Studio album by The American Analog Set
- Released: July 6, 1999
- Recorded: January–February 1999
- Genre: Indie rock, lo-fi
- Length: 40:16
- Label: Emperor Jones
- Producer: Andrew Kenny

The American Analog Set chronology
| From Our Living Room to Yours (1997) | The Golden Band (1999) | Know By Heart (2001) |

= The Golden Band =

The Golden Band is the third studio album studio album by the American indie rock band the American Analog Set, released in 1999 on Emperor Jones Records.

Professional ratings
Review scores
| Source | Rating |
| AllMusic | Star |
| The Encyclopedia of Popular Music | Star |

==Critical reception==
Exclaim! thought that "at last, the band has created melodies and bewitching atmospheres that enhance, rather than negatively emphasise, their deliberate lack of dynamics." The Chicago Tribune noted that the band was moving away from the influence of Stereolab and the Chills, and wrote that "they play brief, unhurried songs and delicate, vibraphone-textured instrumentals that flow dreamily into each other." Texas Monthly opined that "the group's careful silences and hypnotic guitar-vocal motifs could add up to nothing more than pleasing ambience, but the band transcends the surfaces."

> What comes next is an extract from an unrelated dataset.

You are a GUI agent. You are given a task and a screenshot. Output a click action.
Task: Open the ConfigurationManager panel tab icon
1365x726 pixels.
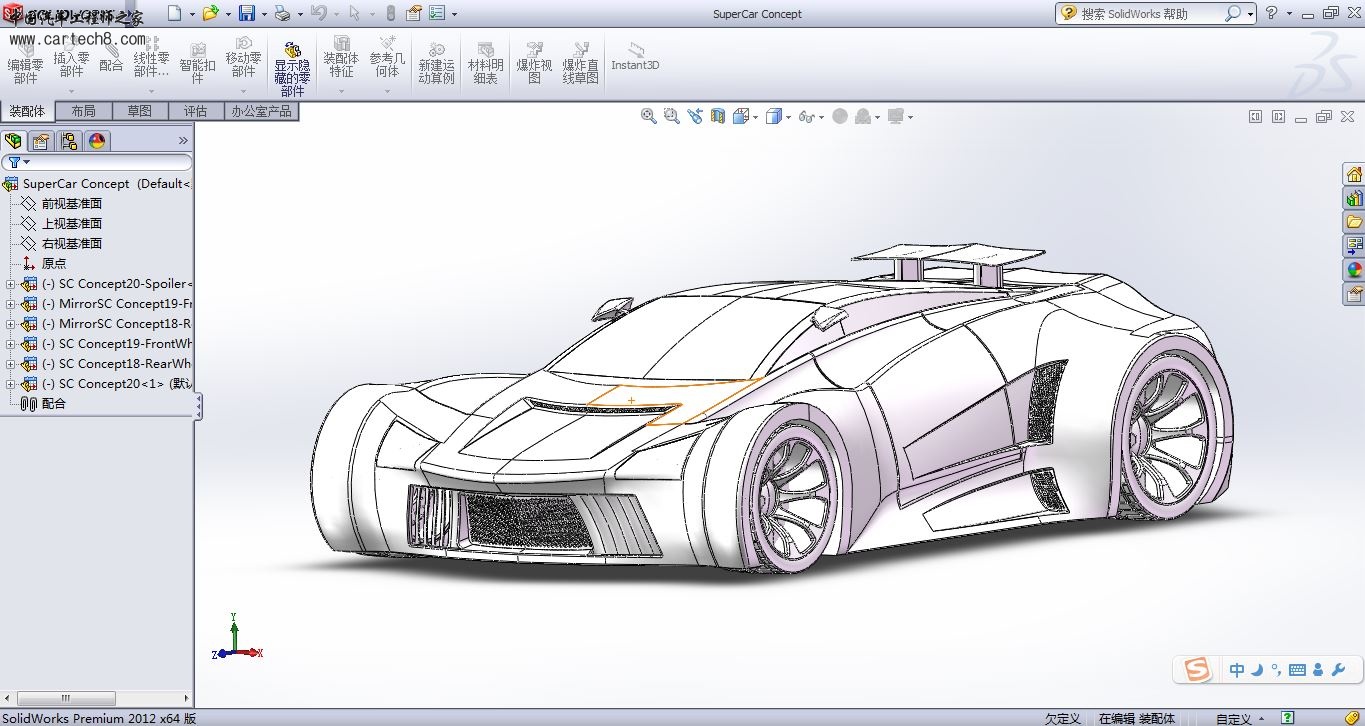(69, 141)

AllMusic wrote that "the record insinuates itself on the strength of a subtly expanded emotional palette which lends a haunting new dimension to the group's fragile beauty."

==Track listing==

| No. | Title | Length |
|---|---|---|
| 1. | "Weather Report" | 2:53 |
| 2. | "Good Friend Is Always Around" | 2:32 |
| 3. | "It's All About Us" | 6:29 |
| 4. | "A Schoolboy's Charm" | 4:22 |
| 5. | "The Wait" | 3:09 |
| 6. | "New Drifters I" | 2:00 |
| 7. | "New Drifters II" | 3:13 |
| 8. | "New Drifters III" | 3:41 |
| 9. | "New Drifters IV" | 0:46 |
| 10. | "Golden Band" | 3:00 |
| 11. | "I Must Soon Quit the Scene" | 5:39 |
| 12. | "Will the Real Danny Radnor Please Stand?" | 2:32 |

==Personnel==
Credits per the New Drifters box set:
- The American Analog Set
- Andrew Kenny – acoustic guitar, electric guitar, percussion, vibraphone, voice
- Jesse Lee – bass guitar, percussion
- Lisa Roschmann – electric piano, organ, piano
- Mark Smith – drums, percussion

- Additional musician
- Leslie Sisson – cello on "Will the Real Danny Radnor Please Stand?"